The best thing about it is you can garnish it with touches of vegetables here and there for additional value!
Pasta with Chicken
You can never go wrong with a pasta and chicken meal. The carb loading will be handled by the pasta, while the protein will be taken care of by the chicken.
Many runners, such as I, recommend pasta as a pre as well as a post-workout meal. This makes it perfect as a lunch or dinner on the day of the event.
1 cup of pasta should have around 60 grams of carbohydrates. A slice of chicken breast has around 20-3 grams of protein, which is more than enough for the recommended 3:1 ratio.
Not only that, but pasta is easy to prepare or order in your favorite restaurant. Thus, this is my go-to meal on this list.
Ground Beef with Potatoes
Another food perfect for post-marathon dinner is ground beef with potatoes. With a savory taste that will surely warm your tired body, it also packs a punch in terms of nutritional value.
Using lean ground beef will improve the quality, taste, as well as health benefits of this meal. A serving will have around 24 grams of carbohydrates that are taken from the potato as well as a substantial amount of sodium and potassium (electrolytes).
Also, the protein content is around 7 grams, which will still fit the 3:1 ratio recommended by doctors worldwide. This recipe is also rich in Vitamin C, which promotes the health and growth of different body tissues.
Salmon with Rice and Veggies Dinner
Salmon is a guilt-free source of protein which is also good for the heart. It is known to contain Omega 3 which regulates cardiovascular activities and is a very important system for a runner to maintain.
Salmon aids in the production of muscle fibers as well as their repair. When combined with rice in a moderate serving, you have a complete meal that can ease body pains.
You can eat this combo alongside some veggies such as asparagus to provide additional health value. It is a food perfect for your post-run dinner as it is easy on the tongue as well.
Oatmeal with Fruits and Yogurt Breakfast
Oatmeal is a surefire way to aid in recovery without overwhelming your body.
As it is a carb-loaded food, oatmeal is known to fill up glycogen reserves at any time of the day. When combined with fruits or nuts such as bananas, raisins, and almonds, you’ll have a good balance of carbs and protein in a bowl.

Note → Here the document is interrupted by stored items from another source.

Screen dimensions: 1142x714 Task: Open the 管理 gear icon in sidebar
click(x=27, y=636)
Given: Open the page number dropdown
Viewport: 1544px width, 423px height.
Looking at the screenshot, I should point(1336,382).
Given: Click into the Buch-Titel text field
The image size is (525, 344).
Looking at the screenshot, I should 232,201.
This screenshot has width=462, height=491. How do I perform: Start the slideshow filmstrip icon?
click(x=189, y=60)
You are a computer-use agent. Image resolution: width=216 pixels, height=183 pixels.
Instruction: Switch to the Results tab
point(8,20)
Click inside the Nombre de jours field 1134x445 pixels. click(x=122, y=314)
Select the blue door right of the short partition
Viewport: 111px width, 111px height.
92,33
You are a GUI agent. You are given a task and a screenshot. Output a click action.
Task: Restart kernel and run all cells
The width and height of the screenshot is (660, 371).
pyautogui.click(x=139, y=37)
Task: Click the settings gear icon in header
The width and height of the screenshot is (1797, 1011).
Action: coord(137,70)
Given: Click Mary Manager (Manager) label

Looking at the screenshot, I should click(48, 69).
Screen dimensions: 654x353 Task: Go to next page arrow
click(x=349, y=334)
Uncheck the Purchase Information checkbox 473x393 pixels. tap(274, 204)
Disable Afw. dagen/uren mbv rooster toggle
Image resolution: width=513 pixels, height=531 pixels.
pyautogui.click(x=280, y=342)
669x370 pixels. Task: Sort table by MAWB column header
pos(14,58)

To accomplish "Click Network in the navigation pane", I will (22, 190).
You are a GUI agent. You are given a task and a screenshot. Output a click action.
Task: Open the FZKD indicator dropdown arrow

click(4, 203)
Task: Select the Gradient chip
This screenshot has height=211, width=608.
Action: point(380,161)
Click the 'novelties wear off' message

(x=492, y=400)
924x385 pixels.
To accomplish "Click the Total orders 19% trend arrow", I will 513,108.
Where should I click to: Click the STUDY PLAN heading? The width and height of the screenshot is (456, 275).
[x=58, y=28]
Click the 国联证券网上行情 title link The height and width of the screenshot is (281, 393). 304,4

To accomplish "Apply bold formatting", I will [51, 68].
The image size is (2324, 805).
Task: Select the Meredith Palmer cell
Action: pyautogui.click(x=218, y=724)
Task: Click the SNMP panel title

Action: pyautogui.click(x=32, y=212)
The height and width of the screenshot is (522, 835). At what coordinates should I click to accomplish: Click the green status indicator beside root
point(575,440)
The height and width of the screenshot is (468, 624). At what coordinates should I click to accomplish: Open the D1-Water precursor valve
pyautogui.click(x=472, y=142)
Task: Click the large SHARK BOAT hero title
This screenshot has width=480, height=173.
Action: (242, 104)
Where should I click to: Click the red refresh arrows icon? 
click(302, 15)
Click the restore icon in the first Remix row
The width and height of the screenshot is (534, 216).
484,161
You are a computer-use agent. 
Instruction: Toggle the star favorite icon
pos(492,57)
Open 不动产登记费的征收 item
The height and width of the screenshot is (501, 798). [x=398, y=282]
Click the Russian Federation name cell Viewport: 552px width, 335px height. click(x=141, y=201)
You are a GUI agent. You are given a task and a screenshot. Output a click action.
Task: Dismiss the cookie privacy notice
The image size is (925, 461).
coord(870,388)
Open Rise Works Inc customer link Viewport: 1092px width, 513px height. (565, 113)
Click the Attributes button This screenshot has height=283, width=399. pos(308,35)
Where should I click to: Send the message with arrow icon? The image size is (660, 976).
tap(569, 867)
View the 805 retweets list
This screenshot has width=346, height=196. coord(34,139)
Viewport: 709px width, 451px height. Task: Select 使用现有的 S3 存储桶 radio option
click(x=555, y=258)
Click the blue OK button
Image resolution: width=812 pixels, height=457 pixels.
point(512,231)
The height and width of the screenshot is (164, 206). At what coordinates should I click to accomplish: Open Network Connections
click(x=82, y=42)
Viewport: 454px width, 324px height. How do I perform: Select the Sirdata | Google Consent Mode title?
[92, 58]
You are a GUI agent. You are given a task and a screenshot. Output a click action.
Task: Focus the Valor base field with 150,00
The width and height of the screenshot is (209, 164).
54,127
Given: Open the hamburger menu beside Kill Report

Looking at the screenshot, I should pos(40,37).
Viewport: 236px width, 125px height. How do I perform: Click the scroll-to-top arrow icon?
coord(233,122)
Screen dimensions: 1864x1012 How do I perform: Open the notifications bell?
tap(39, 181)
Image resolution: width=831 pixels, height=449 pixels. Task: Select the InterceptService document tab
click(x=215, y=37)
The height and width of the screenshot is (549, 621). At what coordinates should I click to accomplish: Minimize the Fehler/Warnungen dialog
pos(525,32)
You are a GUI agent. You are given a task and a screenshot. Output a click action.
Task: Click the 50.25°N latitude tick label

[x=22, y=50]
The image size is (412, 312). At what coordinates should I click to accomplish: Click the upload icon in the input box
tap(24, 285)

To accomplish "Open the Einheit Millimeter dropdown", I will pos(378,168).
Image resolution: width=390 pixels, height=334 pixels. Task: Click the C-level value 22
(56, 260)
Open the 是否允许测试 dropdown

What I like about an oatmeal breakfast is that it takes less than 10 minutes to make. This means more time to recover, rest, or train for your next marathon event.
Here are some snacks that deserve recognition as good post-workout food:
- Quinoa Mixture Bowls
- Banana with Greek yogurt
- Egg and Mayo
- Healthy Taco with Vegetables
- Tofu and Pork
- Mixed Nuts Trail
- Toast, Peanut Butter, and Jelly
Marathons are challenging activities that require lots of preparation. Apart from training, you must also be ready for your nutritional plans. This includes the pre, intra, and post-marathon meals.
All of these components support each other to give you an enjoyable time in the field. For post-marathon food, you must focus on carbs, proteins, and electrolytes to facilitate your muscle healing and rejuvenation.
This way, your body will be ready to take on a new training cycle and face new challenges ahead!